The family’s presence is still felt at the Golden Mules’ football games. Jen takes the tickets. Ally, now an emergency room nurse, works in the ambulance that sits near the field. Trent comes back and offers to help in any way he can. One game he operated the scoreboard clock.

Chad, who grew up in Altoona, quickly made the Solanco area his adopted home. He lived there for more than 25 years.

Jen is grateful Chad was with their children until they became adults. This season has been a difficult adjustment. Jen usually sits with her parents at games. Part of her expects Chad’s iPad to start recording.

“There are so many times I turn to say something to him,” Jen said. “He’d be there every time. It’s just different now.”

Pennies from heaven

The first penny was found by Vicki Sellers, a fellow teacher at Solanco, on her way into Chad’s viewing. She gave it to the McDowell family.

It became a symbol. A reminder that Chad was still with them. The McDowells started to notice pennies whenever they were forgotten on the ground. Rather than walk past, they stopped and picked them up.

At Solanco’s first football game this season, Ally saw one on the track. She saw another one when her dad was inducted into Solanco’s Hall of Fame.

“The other morning I was walking out of work,” Ally said. “There was one sitting outside the emergency department. I was like, ‘That was dad with me all night.’”

Ally and Chad were connected through softball. Father and daughter. Coach and player. That’s how it was on almost every team from coach pitch through travel and high school.

Solanco vs Lampter-Strasburg-LL Girls Basketball

Chad McDowell during a Solanco girls basketball game in 2019.

Chad kept the scorebook for the Cyclones, the Kryptonite and the Lady Stormers. He played catch. He threw batting practice. He hit fly balls. Whatever Ally needed.

Even when Ally went to play at Widener, an hour-plus drive from southern Lancaster County to Chester, her dad was there. All the time.

“I can probably count on one hand how many games he missed in my college career,” Ally said.

Ally grew to appreciate the endless hours they spent together on the diamond.

“He knew you better than anyone out there,” she said. “He could tell when you were off or when you needed to work on something.
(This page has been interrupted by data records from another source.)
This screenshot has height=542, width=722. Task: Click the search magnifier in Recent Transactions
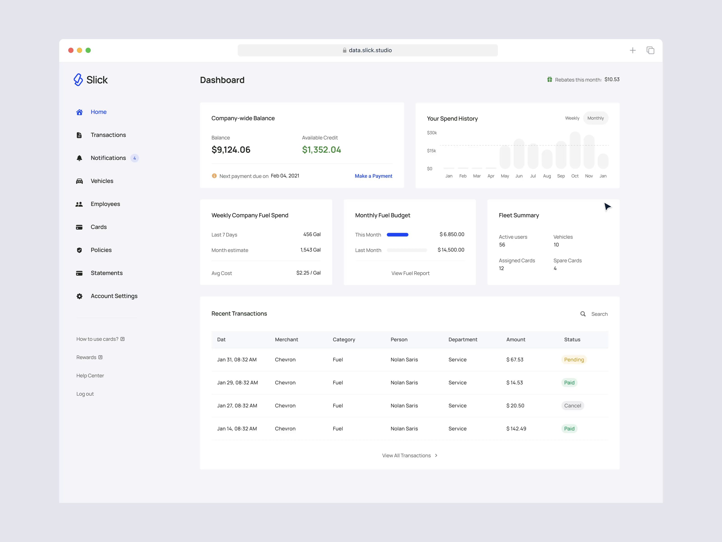coord(583,314)
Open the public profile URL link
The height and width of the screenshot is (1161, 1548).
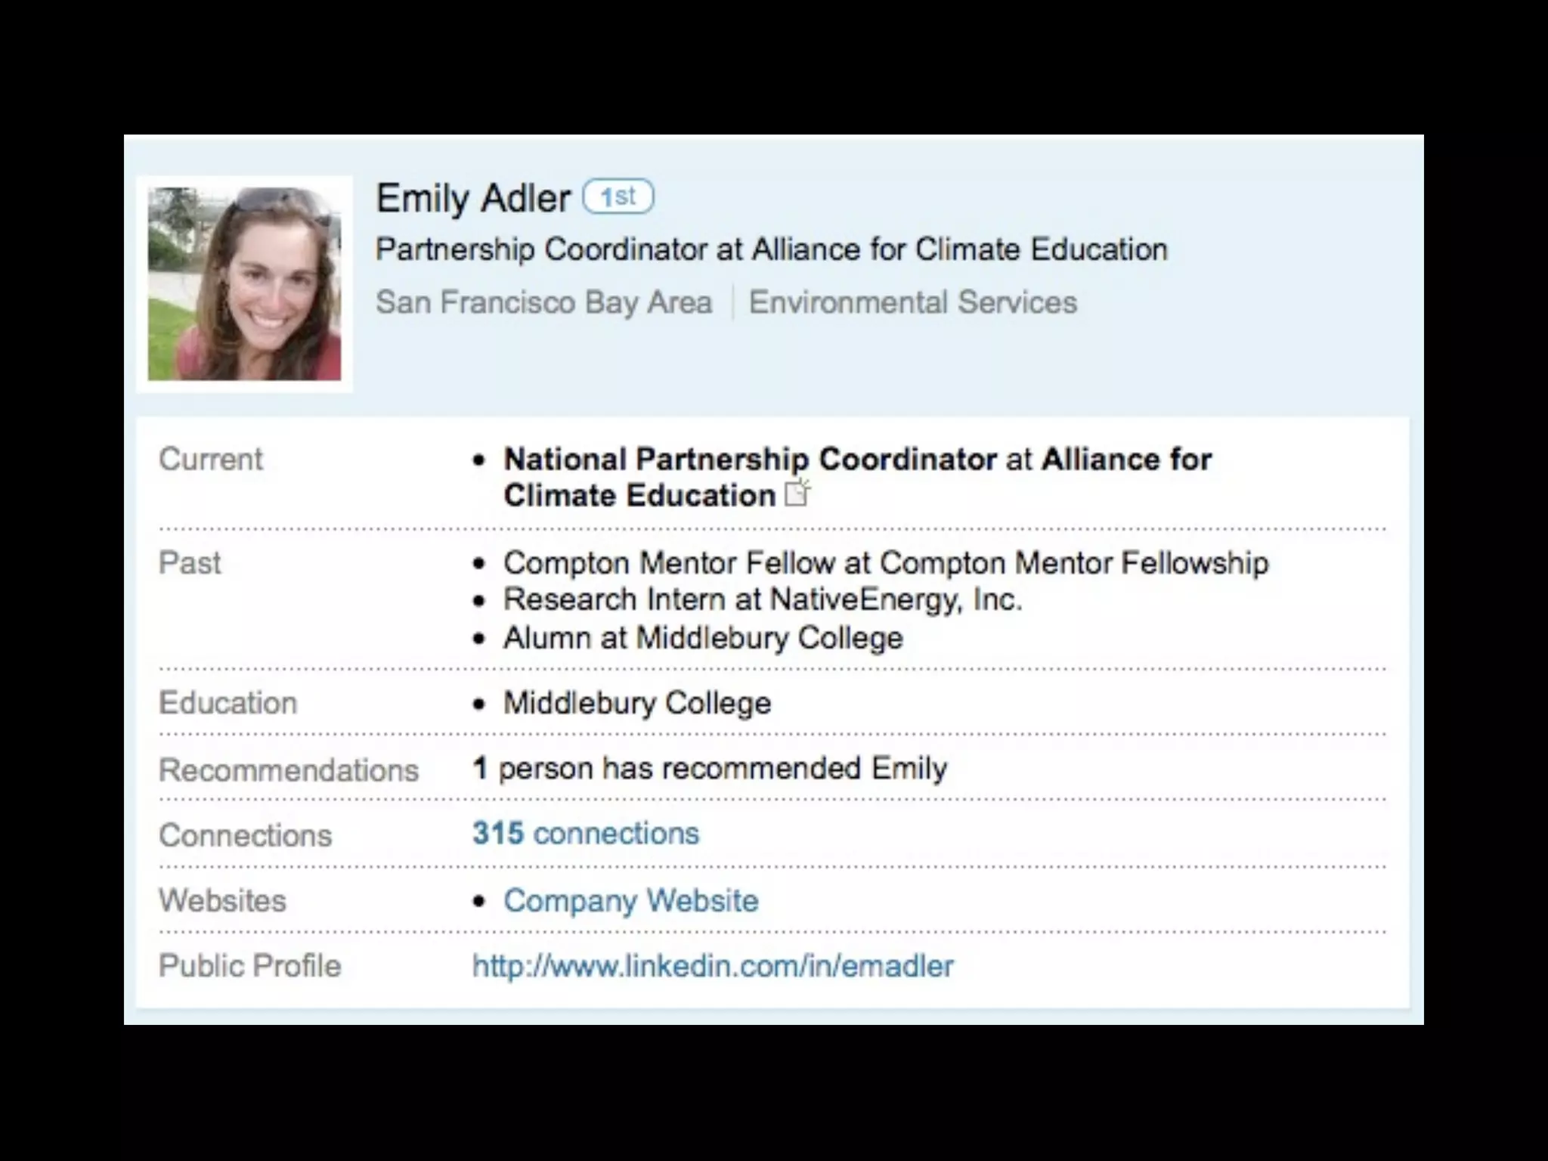[713, 966]

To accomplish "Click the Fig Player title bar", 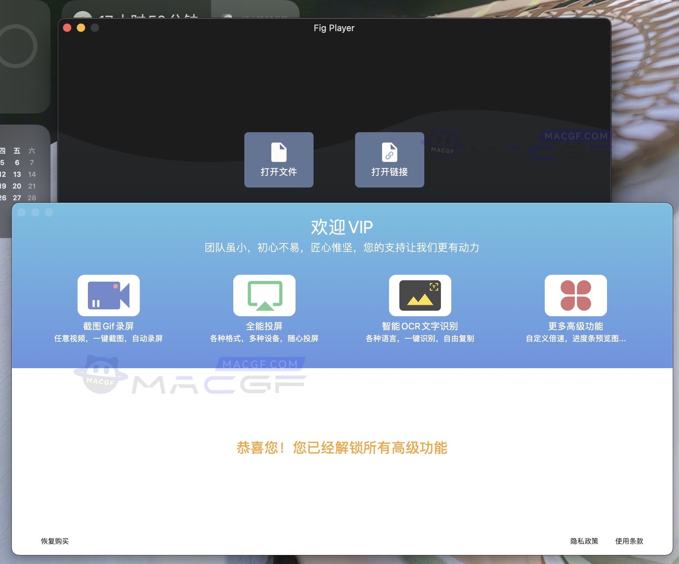I will 333,28.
He was always my No. 1 supporter.”

Sometimes, when Ally is on an ambulance call, she’ll cross paths with someone who knew her dad. “You’re Chad’s daughter?” They’ll ask. Even during a health emergency they try to make that connection.

The McDowells bought a jar with “Pennies from heaven” written on it. About 20 pennies have been placed inside so far. There’s room for many more.

Ally occasionally finds herself looking down at the pavement in case one has fallen from someone’s hand or pocket.

“It’s crazy,” she said. “We find them everywhere.”

Feeling a void

Solanco’s holiday basketball tournament has been named after Chad McDowell. A scholarship fund in his memory has raised more than $4,000.

Hall said Chad was essentially an assistant athletic director. He was the game manager at so many events it took multiple people to replace him.

Chad’s number is still stored in Hall’s contacts. He searches for it when he wants to find out what’s going on at a junior high game before realizing he has to keep scrolling to call someone else.

“We became good friends very quickly,” Hall said. “That’s been my struggle. Every day I come into the office, I feel his void.”

There are several messages in that long chain that Trent likes to revisit the most. He looked for one. When he found it, he slid his phone across the table.

You are the best SON a dad could ever ask for …the text began.

“I picture him saying it to me,” Trent said. “I’m hearing it in his voice.”

Trent put down his phone. It went dark. He knows the messages will be there whenever he needs them.

Manheim Central vs. Solanco - Solanco Holiday Tournament

Trent McDowell puts up a shot during the Solanco Holiday Tournament. The event has been renamed after Chad McDowell.